* [Collected data entries]:
▬▬▬▬▬▬▬▬▬▬

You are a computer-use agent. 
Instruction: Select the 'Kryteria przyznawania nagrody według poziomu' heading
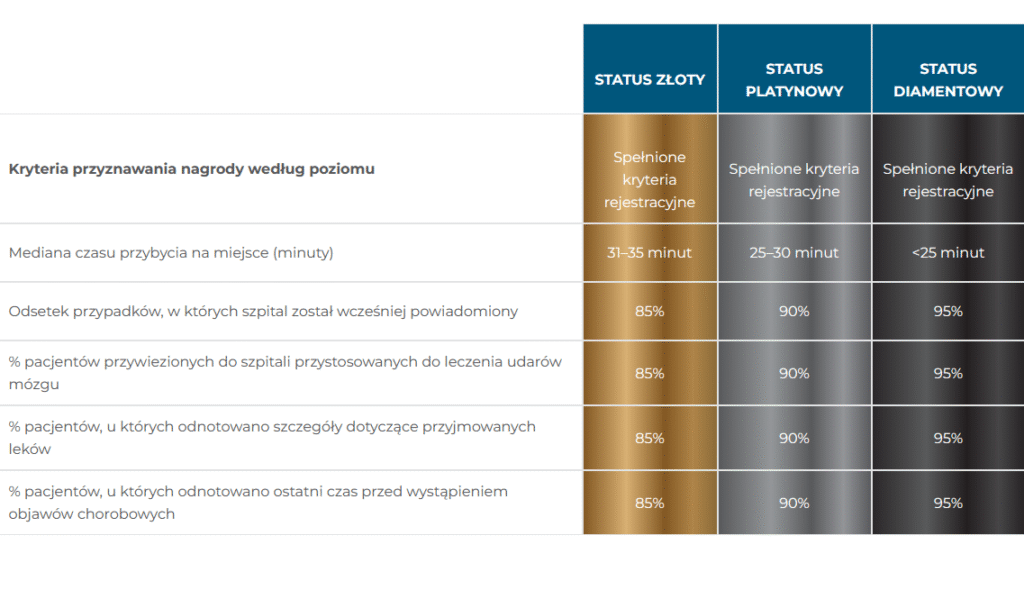[192, 169]
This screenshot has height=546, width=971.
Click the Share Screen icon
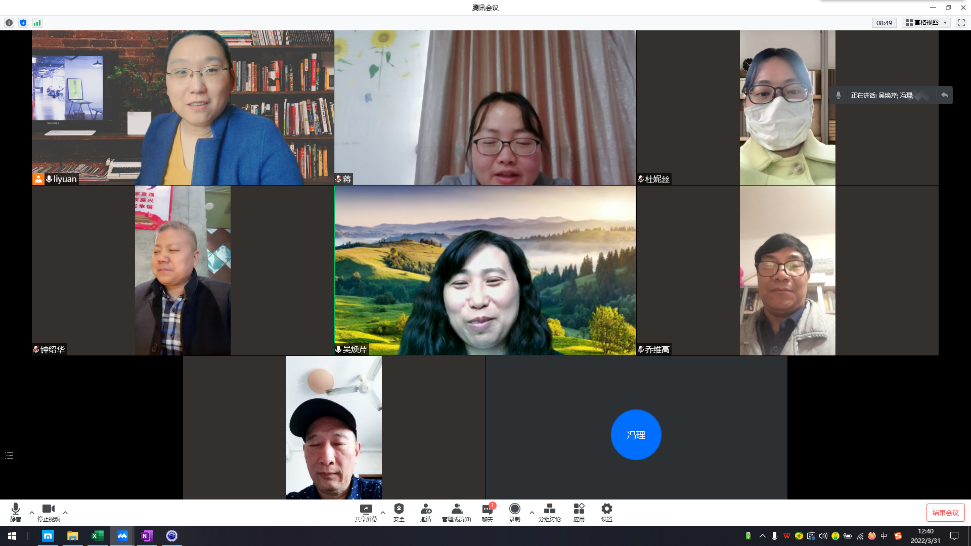click(x=366, y=511)
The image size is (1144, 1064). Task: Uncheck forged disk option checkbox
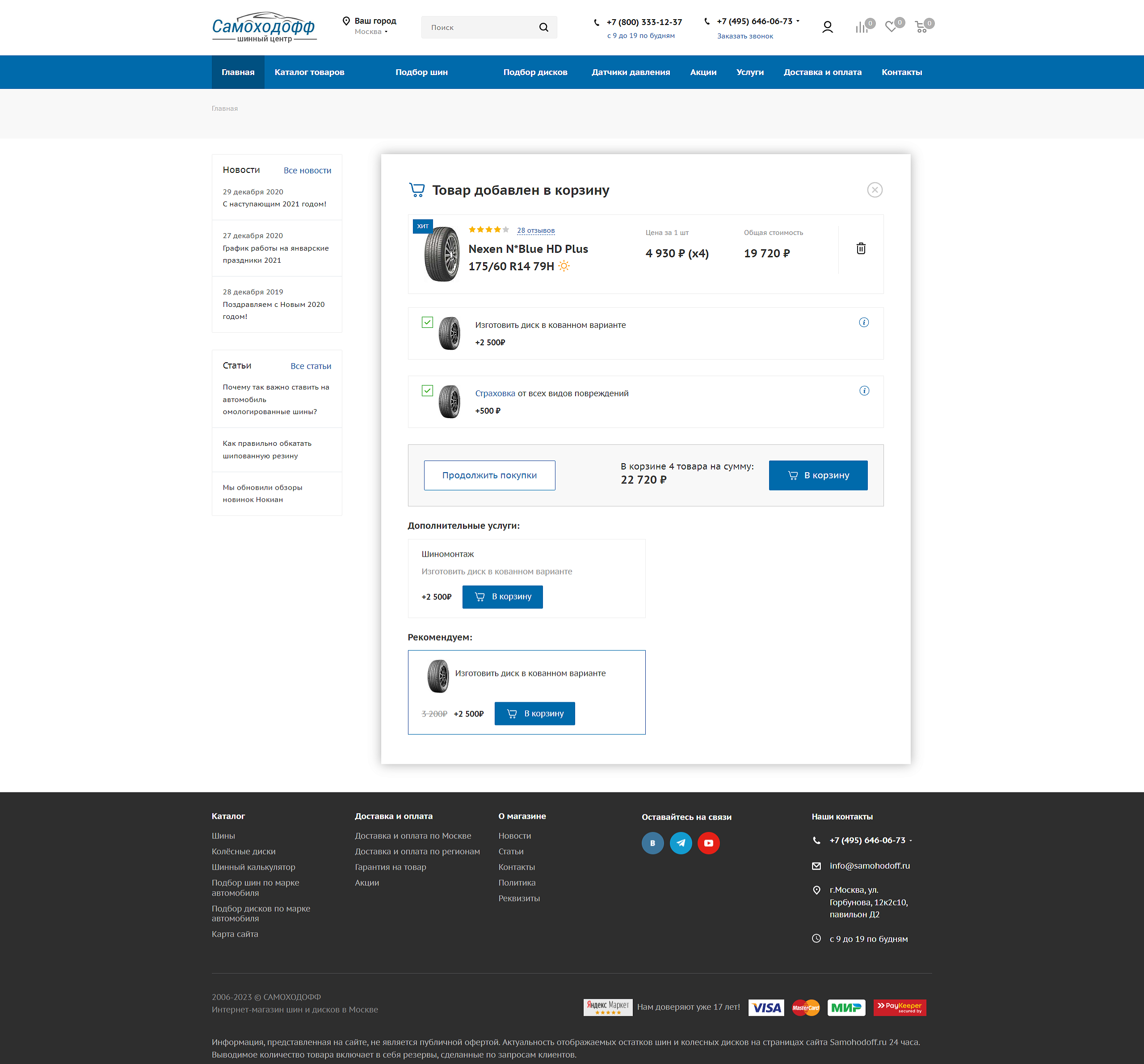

▬▬▬▬▬▬▬▬▬▬

* [Required work]:
All of the entries above are to be duplicated exactly, with every image left out.

* [Exercise answer]:
You are a computer-use agent. 
Instruction: Select the 'Kryteria przyznawania nagrody według poziomu' heading
[192, 169]
This screenshot has height=546, width=971.
Click the Share Screen icon
click(x=366, y=511)
The image size is (1144, 1064). Task: Uncheck forged disk option checkbox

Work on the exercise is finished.